Working Paper No. 1359

Financial Capital and Immigrant Self-Employment: Evidence from a Swedish Reform

Published: September 29, 2020Pages: 39Keywords: Self-employment; Financial capital; Limited liability; ImmigrantsJEL-codes: J15, J68, L26, L51

Financial Capital and Immigrant Self-Employment: Evidence from a Swedish Reform Lina Aldén, Mats Hammarstedt and Chizheng Miao


We study the role of capital requirement in immigrants’ self-employment decision with the help of a reform implemented in Sweden in 2010 which reduced capital requirements for limited liability companies. For both men and women, the reform increased both the probability of starting a limited liability firm and the probability of changing corporate form for those self-employed prior to the reform.

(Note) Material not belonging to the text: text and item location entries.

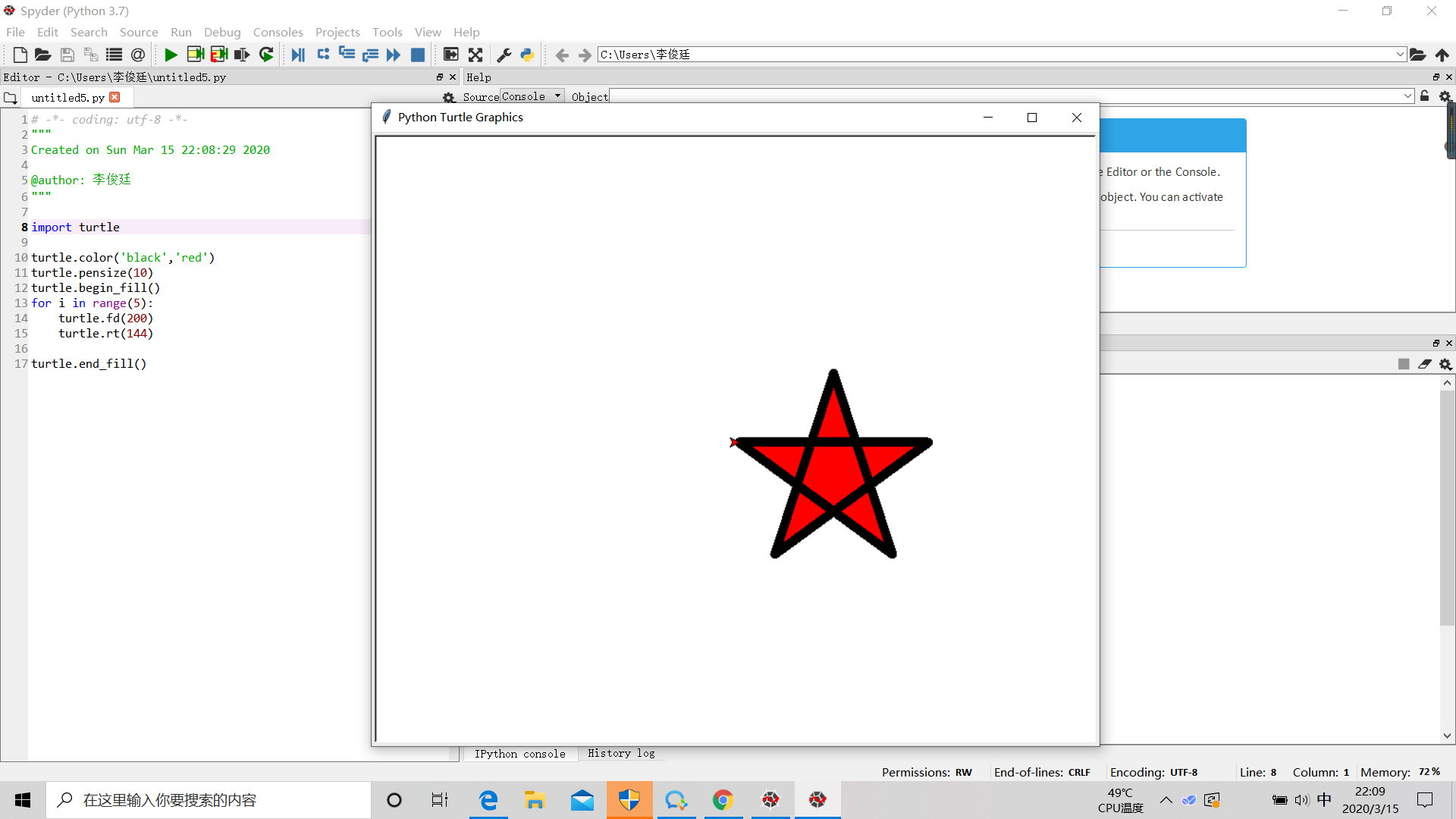
Task: Expand the working directory path dropdown
Action: pyautogui.click(x=1400, y=55)
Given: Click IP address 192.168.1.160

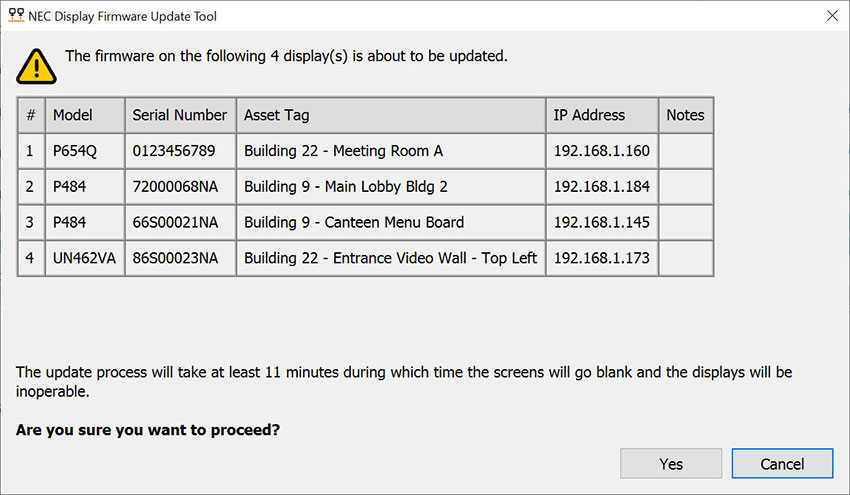Looking at the screenshot, I should (601, 151).
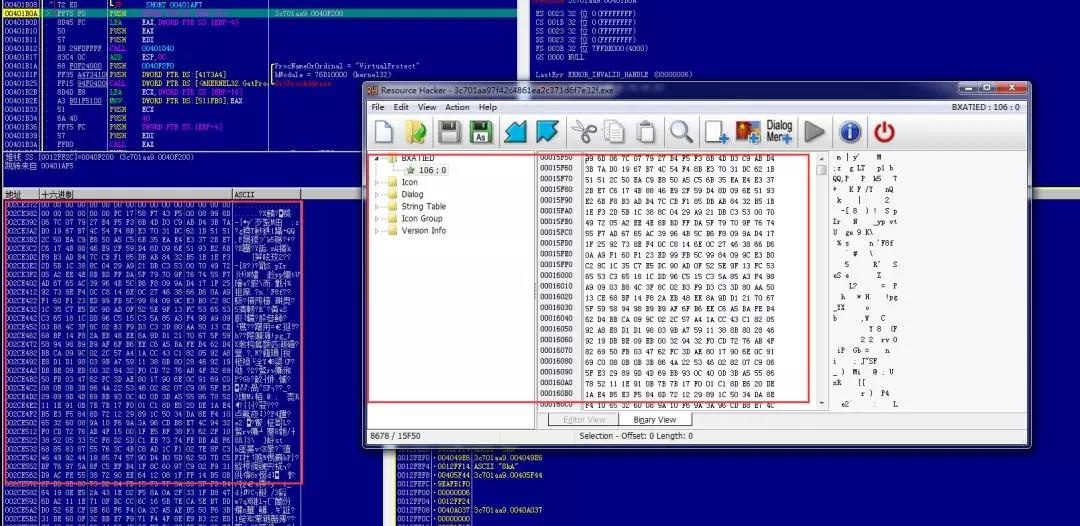The width and height of the screenshot is (1080, 526).
Task: Click the Save As toolbar icon
Action: pyautogui.click(x=481, y=131)
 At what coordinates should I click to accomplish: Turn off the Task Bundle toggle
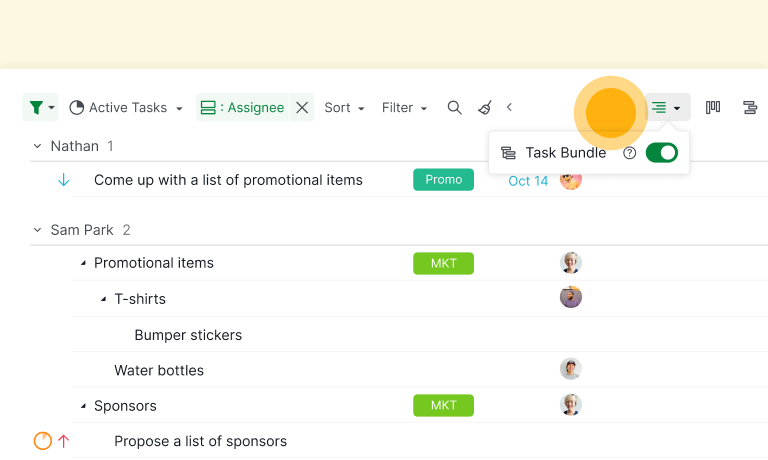pos(662,153)
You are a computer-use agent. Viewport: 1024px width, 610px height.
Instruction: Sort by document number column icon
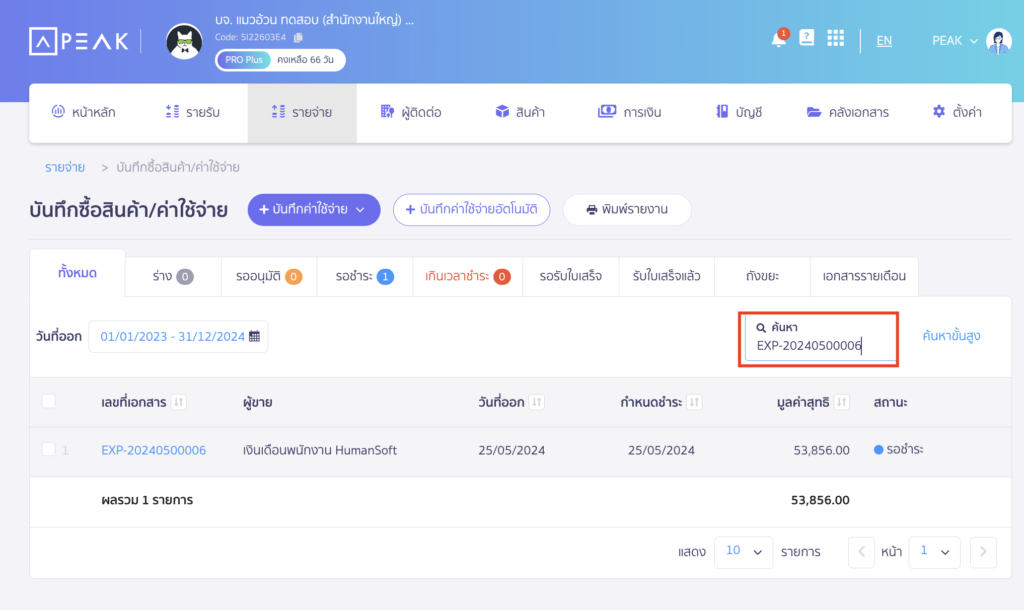click(x=179, y=402)
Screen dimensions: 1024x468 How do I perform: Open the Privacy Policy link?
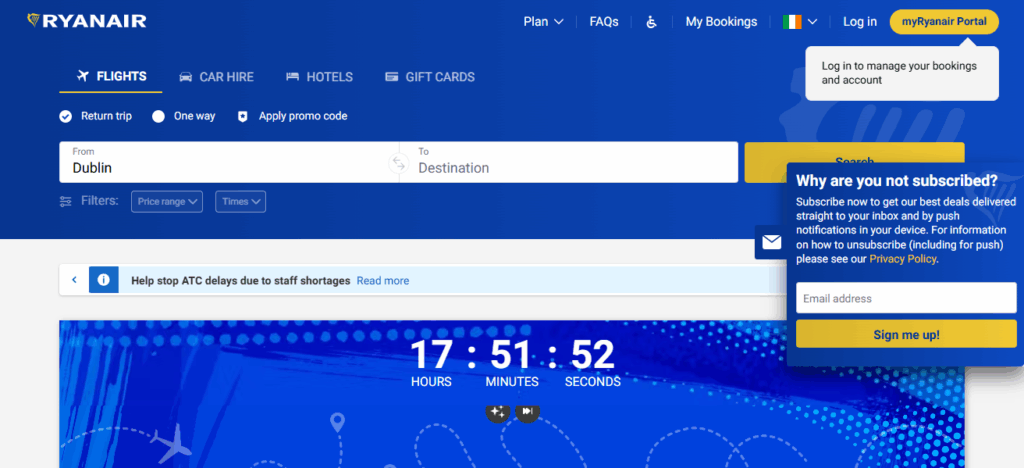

We found that the reform affected immigrants and natives differently. Natives primarily responded to the reform by changing corporate form whereas immigrant men, especially those originating from the Middle East, responded to the reform by starting limited liability firms. Small differences emerge when we compare native women with immigrant women.

Finally, it is the wage employed who start a limited liability business in the post-reform period, underlining the fact that access to financial capital is an obstacle for wage-employed individuals who opt for self-employment. This is true for both immigrants and natives. In contrast, more marginalised groups (i.e. unemployed immigrants), do not respond to the reform by starting limited liability firms.


Reference:

Aldén, Lina, Mats Hammarstedt and Miao Chizheng (2020), "Financial Capital and Immigrant Self-Employment: Evidence from a Swedish Reform". IFN Working Paper No. 1359. Stockholm: Research Institute of Industrial Economics (IFN).